"The South" by WildeReview
Not only did ‘Hot Music Live Presents Volume Four' artists Wilde (check out "Wasted" if you've not already done so) manage to put together the innovative & unusual "The Spoons" during the constraints of the pandemic but they've gone and managed another with the upcoming "The South" (out at the end of this week on Friday 26th of February)
If "Wasted" was "…an electric snarl which makes its feelings abundantly clear.." as we suggested & "The Spoons" "..a much more acoustic track …and a more enigmatic theme... with words being delivered at a mighty rate…. the central protagonist is beautifully perched on a knife edge between a potential inarticulacy of the excessive thoughts in his brain & the actual articulacy with which he (just) manages to get them out" then the new song is something else again. In fact: let's get this out of the way straight away: it caught me before the first minute of its first play & now after repeated plays I am certain it's my favourite Wilde track & I'm going to state my opinion that I think it's their best work to date.

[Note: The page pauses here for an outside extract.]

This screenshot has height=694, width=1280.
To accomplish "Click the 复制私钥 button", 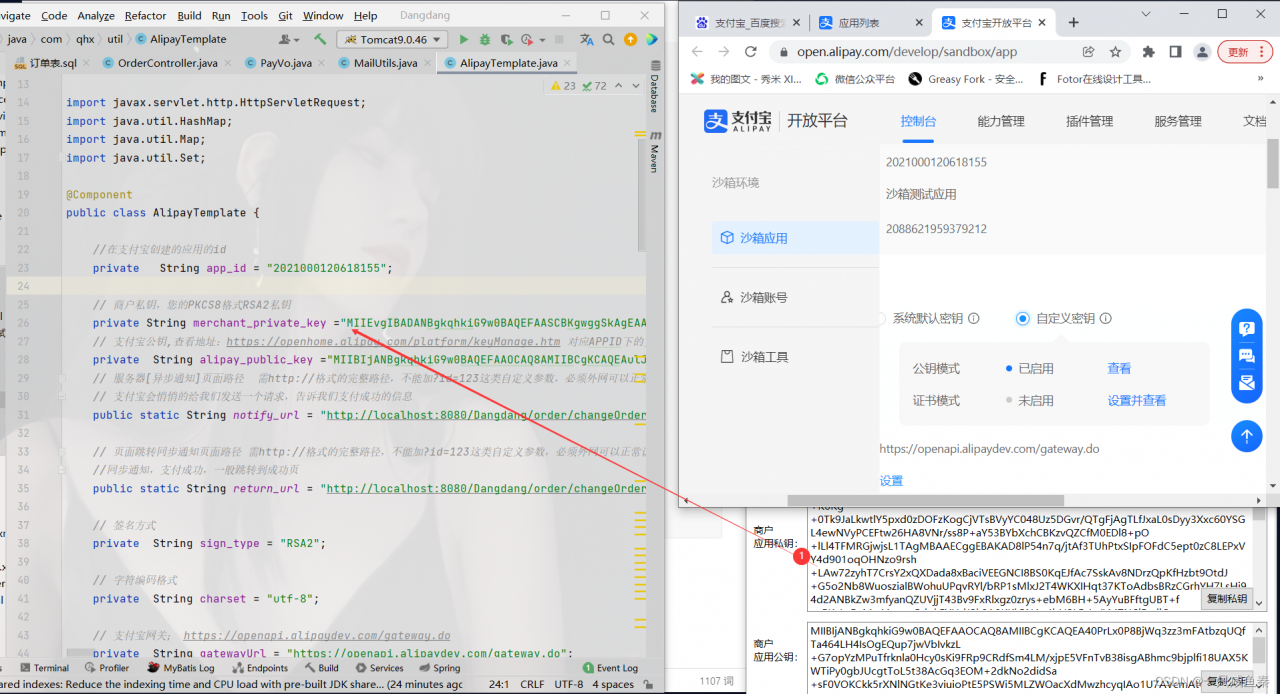I will pos(1227,599).
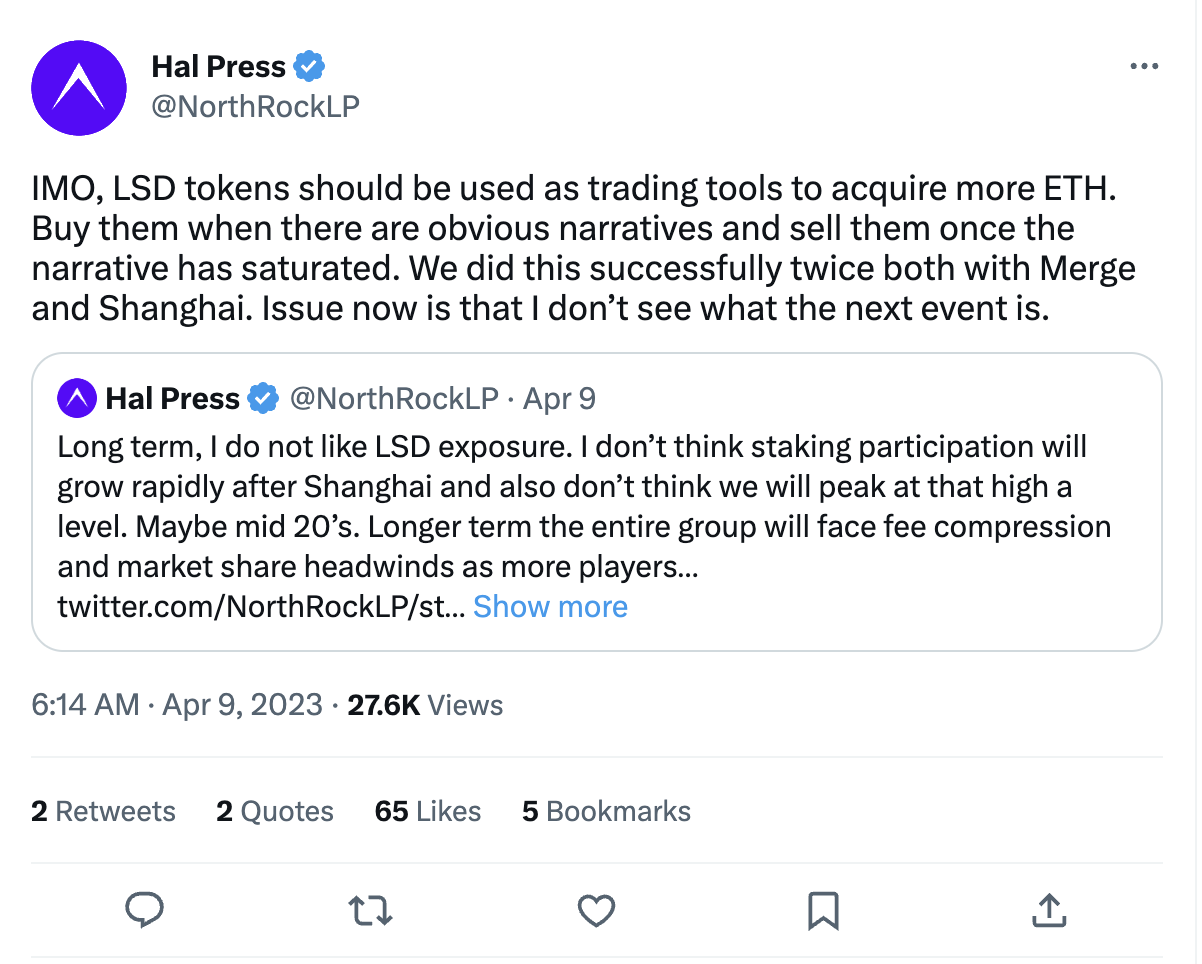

In some ways maybe "The Spoons" was a paving stone on the road to "The South" as the sound is a clear development of what they were exploring on the earlier record: letting acoustic instrumentation lead & opening out the sound to greater effect each time. However this time, the vocal as well as the instrumentation shows that spacing: on "The Spoons" the gabble was totally justified given the aim of the song, so no complaints there, but I do like the clear, stately vocal on "The South" and above all, the song showcases a real sense of self confidence within this excellent band. There is a palpable jauntiness as they swing through the track which approaches a swagger: the nearest comparison I can offer you might be the transformation which came over Primal Scream around the time of ‘Riot City Blues': which I certainly intend as a compliment.
Consequently the groove throughout is the key driver of what I'm talking of & the performance of the rhythm section has never been more assured to my ears, and I think it important to draw this to your attention given the likely focus most ears normally pay (quite understandably, especially here) to the guitars & vocals.
I find it hard to conceive how anyone will not like "The South" & it definitely possesses everything required for broad immediate radio play as well as becoming a key part of their live repertoire once such a thing is allowed back into being. In any event, as I say, the song represents I think I great step forwards & hopefully a significant one in the band's career: as for myself I have gained a new favourite to play now & look forward to hearing in concert.